--- Begin DATA IN THIS EXERCISE ---
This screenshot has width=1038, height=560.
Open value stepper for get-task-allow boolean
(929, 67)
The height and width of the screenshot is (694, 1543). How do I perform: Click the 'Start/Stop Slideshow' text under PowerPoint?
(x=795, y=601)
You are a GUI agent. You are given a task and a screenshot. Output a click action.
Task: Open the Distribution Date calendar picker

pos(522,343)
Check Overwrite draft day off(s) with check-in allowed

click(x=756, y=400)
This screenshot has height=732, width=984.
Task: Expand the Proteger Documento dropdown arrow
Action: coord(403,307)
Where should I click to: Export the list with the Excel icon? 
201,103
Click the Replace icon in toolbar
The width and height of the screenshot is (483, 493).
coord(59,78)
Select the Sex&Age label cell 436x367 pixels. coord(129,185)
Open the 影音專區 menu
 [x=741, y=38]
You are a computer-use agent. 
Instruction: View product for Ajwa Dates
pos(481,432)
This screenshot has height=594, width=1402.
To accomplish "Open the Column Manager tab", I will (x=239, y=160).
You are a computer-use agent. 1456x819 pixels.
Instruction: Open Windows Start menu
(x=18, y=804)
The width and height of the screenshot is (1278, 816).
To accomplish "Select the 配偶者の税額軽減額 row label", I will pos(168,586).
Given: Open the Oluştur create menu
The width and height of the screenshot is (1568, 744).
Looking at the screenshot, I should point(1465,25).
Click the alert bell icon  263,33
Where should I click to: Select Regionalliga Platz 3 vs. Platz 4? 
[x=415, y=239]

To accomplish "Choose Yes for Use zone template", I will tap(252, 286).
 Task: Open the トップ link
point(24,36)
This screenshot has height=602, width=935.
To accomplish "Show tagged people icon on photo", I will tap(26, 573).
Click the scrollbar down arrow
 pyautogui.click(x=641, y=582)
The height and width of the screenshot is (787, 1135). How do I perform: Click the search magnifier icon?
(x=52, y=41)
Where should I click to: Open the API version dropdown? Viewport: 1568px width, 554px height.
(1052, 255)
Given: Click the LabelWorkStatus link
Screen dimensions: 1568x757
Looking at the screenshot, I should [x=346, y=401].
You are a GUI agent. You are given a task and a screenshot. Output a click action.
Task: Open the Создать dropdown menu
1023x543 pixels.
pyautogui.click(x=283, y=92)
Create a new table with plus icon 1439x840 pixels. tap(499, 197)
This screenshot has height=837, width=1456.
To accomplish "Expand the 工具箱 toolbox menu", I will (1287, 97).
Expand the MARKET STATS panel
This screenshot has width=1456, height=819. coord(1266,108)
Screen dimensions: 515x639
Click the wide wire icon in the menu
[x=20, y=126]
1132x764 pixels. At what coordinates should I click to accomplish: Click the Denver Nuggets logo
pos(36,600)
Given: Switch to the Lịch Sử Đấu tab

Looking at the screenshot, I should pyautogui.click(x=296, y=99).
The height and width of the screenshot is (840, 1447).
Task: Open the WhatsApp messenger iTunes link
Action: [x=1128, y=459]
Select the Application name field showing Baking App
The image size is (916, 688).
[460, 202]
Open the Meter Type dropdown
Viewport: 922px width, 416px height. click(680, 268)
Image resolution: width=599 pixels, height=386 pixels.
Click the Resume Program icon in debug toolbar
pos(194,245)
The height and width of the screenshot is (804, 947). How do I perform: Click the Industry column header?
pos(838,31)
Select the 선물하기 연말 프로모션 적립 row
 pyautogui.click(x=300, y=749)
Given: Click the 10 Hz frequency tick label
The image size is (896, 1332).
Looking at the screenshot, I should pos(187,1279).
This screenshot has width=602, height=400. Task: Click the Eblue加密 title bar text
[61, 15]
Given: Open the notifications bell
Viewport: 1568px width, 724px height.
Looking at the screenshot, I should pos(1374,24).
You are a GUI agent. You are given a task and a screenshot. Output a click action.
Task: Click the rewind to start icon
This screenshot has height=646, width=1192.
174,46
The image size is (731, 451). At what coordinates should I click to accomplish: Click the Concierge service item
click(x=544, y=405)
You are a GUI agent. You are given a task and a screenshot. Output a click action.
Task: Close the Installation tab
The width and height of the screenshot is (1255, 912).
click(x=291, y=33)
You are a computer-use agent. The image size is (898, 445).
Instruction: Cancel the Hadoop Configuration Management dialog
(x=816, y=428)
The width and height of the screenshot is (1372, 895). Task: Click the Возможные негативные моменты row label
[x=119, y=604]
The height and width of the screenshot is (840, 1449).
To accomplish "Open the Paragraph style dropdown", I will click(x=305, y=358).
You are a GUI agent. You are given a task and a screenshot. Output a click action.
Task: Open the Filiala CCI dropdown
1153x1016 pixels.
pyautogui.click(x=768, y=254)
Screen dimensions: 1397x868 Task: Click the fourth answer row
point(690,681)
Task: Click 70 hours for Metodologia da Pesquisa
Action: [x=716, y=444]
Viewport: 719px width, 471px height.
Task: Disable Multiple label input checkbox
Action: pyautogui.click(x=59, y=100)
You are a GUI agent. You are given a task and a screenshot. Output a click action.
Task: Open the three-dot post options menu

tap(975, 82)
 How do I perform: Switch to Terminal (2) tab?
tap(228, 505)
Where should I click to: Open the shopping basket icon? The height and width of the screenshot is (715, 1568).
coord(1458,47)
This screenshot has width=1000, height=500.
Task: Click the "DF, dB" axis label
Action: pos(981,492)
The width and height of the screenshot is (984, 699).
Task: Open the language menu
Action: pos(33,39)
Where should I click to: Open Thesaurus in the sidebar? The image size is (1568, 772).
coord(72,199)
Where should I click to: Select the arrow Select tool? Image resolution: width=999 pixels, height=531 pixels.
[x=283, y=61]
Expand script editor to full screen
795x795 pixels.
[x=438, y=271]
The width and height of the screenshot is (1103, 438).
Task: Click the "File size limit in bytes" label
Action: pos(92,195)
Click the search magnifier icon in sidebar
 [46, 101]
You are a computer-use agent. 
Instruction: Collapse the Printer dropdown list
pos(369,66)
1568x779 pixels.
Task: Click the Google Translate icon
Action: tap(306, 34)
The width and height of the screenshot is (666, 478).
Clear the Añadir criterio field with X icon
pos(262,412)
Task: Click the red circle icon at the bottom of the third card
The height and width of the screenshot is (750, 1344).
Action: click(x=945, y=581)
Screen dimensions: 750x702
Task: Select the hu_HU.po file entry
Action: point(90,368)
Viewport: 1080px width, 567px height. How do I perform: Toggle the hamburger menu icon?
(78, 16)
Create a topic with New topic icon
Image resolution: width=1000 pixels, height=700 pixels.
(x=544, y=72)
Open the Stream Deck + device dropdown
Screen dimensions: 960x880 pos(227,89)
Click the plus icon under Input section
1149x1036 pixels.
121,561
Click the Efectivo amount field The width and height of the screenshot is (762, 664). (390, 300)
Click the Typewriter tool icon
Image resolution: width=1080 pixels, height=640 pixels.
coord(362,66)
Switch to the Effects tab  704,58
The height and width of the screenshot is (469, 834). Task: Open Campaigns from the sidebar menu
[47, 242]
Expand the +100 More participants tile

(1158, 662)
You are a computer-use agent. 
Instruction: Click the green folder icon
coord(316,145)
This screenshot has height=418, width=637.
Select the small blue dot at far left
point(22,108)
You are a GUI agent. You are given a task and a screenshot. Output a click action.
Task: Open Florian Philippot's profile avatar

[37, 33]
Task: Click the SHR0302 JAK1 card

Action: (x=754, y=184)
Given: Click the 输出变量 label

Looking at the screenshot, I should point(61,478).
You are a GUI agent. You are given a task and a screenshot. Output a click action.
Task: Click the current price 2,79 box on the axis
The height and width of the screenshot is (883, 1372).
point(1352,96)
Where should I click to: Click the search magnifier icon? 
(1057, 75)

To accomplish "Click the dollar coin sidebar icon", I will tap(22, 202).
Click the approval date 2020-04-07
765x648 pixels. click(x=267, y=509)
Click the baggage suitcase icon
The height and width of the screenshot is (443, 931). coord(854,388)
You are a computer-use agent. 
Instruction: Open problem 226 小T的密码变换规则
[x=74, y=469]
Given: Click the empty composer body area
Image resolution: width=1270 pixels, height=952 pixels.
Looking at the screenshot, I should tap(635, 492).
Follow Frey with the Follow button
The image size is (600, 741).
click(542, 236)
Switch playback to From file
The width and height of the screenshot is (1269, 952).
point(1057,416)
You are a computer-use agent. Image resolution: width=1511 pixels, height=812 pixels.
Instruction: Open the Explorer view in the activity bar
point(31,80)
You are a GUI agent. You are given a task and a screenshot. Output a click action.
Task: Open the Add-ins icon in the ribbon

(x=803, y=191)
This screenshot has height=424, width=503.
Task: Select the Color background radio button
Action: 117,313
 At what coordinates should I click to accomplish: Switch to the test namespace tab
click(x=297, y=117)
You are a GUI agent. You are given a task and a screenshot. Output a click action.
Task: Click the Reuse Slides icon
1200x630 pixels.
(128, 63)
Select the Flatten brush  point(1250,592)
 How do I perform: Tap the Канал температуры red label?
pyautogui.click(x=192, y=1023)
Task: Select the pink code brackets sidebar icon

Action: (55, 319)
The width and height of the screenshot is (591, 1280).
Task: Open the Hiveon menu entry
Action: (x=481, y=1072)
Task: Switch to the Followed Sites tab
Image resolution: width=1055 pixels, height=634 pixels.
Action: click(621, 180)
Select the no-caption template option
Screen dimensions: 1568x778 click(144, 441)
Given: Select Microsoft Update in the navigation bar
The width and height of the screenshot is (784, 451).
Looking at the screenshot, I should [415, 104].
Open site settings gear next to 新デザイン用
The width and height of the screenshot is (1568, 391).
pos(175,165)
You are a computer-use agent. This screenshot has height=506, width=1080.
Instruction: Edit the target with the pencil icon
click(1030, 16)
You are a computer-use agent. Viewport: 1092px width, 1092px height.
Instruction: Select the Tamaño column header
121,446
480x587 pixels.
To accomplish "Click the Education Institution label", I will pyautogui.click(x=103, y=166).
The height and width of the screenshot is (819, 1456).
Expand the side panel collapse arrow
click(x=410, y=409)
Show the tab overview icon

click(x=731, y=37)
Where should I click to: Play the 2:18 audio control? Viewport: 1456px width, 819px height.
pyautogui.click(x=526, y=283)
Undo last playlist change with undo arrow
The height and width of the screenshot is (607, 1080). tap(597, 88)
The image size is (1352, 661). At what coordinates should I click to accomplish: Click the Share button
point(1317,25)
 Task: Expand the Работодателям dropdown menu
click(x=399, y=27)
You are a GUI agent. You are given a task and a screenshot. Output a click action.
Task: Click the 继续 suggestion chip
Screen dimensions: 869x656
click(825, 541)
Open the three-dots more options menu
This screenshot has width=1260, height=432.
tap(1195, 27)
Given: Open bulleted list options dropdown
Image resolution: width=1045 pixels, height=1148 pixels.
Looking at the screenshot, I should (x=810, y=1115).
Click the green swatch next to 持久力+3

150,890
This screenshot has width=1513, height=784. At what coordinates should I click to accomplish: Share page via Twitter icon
--- End DATA IN THIS EXERCISE ---
### EXERCISE BRIEF
Print again, unchanged, the lines of the data above from the line with "The width and height of the screenshot is (1372, 895)." to the line with "pyautogui.click(x=768, y=254)", both of those included.

### EXERCISE OUTPUT
The width and height of the screenshot is (1372, 895). Task: Click the Возможные негативные моменты row label
[x=119, y=604]
The height and width of the screenshot is (840, 1449).
To accomplish "Open the Paragraph style dropdown", I will click(x=305, y=358).
You are a GUI agent. You are given a task and a screenshot. Output a click action.
Task: Open the Filiala CCI dropdown
1153x1016 pixels.
pyautogui.click(x=768, y=254)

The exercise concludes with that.